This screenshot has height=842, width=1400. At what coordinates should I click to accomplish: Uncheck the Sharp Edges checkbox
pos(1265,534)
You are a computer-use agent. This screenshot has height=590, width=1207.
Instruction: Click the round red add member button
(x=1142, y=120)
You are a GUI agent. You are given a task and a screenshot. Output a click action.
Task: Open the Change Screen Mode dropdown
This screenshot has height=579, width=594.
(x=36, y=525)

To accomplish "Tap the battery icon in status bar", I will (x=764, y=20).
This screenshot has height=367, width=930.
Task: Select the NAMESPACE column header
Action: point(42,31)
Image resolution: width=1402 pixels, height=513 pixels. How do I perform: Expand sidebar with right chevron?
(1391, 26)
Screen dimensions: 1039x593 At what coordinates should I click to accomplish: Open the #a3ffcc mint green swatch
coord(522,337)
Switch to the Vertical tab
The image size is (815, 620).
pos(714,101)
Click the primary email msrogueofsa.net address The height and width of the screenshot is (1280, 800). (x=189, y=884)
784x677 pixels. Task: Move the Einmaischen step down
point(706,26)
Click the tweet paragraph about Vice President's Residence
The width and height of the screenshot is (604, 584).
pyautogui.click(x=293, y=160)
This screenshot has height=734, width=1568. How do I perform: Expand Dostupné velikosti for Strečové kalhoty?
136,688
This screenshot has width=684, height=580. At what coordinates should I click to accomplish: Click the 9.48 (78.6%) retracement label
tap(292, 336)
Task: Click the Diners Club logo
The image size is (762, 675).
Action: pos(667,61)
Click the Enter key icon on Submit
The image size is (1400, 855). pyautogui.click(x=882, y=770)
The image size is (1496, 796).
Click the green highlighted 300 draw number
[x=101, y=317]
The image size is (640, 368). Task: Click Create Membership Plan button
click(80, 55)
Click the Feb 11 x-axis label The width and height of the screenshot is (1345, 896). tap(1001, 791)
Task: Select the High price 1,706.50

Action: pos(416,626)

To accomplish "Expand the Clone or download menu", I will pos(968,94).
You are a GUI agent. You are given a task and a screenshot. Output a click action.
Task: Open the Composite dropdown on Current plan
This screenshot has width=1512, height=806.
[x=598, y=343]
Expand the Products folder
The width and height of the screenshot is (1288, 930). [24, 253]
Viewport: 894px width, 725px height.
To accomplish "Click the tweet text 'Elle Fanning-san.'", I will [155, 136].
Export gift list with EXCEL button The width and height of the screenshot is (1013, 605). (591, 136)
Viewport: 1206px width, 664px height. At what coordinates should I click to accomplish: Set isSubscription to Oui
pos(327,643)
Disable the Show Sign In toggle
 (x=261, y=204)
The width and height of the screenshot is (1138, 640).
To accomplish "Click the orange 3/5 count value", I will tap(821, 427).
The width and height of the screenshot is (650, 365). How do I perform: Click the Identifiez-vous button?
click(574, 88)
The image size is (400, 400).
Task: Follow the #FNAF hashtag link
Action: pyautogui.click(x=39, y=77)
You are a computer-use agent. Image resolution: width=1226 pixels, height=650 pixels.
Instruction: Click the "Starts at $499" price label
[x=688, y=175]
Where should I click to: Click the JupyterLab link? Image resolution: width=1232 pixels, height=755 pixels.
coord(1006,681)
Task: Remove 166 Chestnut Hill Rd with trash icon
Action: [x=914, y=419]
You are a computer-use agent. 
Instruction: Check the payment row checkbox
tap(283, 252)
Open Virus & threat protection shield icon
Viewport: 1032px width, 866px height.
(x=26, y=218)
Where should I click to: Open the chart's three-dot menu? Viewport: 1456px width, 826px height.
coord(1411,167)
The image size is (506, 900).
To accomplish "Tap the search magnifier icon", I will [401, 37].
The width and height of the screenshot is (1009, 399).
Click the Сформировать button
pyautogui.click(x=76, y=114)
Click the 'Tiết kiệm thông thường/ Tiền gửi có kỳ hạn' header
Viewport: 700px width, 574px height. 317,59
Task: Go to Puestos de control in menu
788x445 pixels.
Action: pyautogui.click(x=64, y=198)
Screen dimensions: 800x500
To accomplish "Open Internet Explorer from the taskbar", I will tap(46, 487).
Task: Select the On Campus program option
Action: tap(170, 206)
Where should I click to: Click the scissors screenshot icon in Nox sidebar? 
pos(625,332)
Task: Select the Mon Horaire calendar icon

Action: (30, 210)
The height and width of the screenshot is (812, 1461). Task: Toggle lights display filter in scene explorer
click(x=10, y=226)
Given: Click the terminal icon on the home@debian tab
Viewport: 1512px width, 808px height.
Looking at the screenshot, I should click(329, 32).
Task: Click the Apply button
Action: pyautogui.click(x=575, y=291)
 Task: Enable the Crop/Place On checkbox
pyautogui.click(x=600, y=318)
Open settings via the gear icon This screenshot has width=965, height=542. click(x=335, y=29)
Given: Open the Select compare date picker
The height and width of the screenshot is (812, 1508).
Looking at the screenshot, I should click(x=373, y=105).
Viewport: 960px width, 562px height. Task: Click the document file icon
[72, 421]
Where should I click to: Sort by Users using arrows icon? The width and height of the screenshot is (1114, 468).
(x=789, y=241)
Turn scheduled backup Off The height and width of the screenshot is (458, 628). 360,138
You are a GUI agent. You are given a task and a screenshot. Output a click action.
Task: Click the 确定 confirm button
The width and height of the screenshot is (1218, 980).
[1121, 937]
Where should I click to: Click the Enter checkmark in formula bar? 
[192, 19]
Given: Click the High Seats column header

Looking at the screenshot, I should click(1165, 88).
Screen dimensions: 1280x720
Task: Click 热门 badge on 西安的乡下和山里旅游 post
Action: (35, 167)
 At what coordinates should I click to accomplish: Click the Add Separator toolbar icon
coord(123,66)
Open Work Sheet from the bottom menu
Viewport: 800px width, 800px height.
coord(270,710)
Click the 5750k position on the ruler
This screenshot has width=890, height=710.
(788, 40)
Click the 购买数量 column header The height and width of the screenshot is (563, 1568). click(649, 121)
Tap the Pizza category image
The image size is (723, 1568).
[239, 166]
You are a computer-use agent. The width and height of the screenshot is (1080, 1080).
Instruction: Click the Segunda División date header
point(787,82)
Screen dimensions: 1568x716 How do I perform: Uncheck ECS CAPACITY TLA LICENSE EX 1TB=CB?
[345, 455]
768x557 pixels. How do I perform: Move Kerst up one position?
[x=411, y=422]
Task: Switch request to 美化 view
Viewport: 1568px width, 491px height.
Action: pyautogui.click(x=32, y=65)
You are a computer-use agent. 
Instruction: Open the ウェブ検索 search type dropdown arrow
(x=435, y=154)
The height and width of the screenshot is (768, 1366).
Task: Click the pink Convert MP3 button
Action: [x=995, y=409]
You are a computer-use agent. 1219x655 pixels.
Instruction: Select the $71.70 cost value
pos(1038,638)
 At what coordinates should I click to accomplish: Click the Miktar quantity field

..............................

§ Activity: Reproduce exactly what appears from the line containing "Instruction: Select the $71.70 cost value" down to the final line of the data.

§ Output:
Instruction: Select the $71.70 cost value
pos(1038,638)
 At what coordinates should I click to accomplish: Click the Miktar quantity field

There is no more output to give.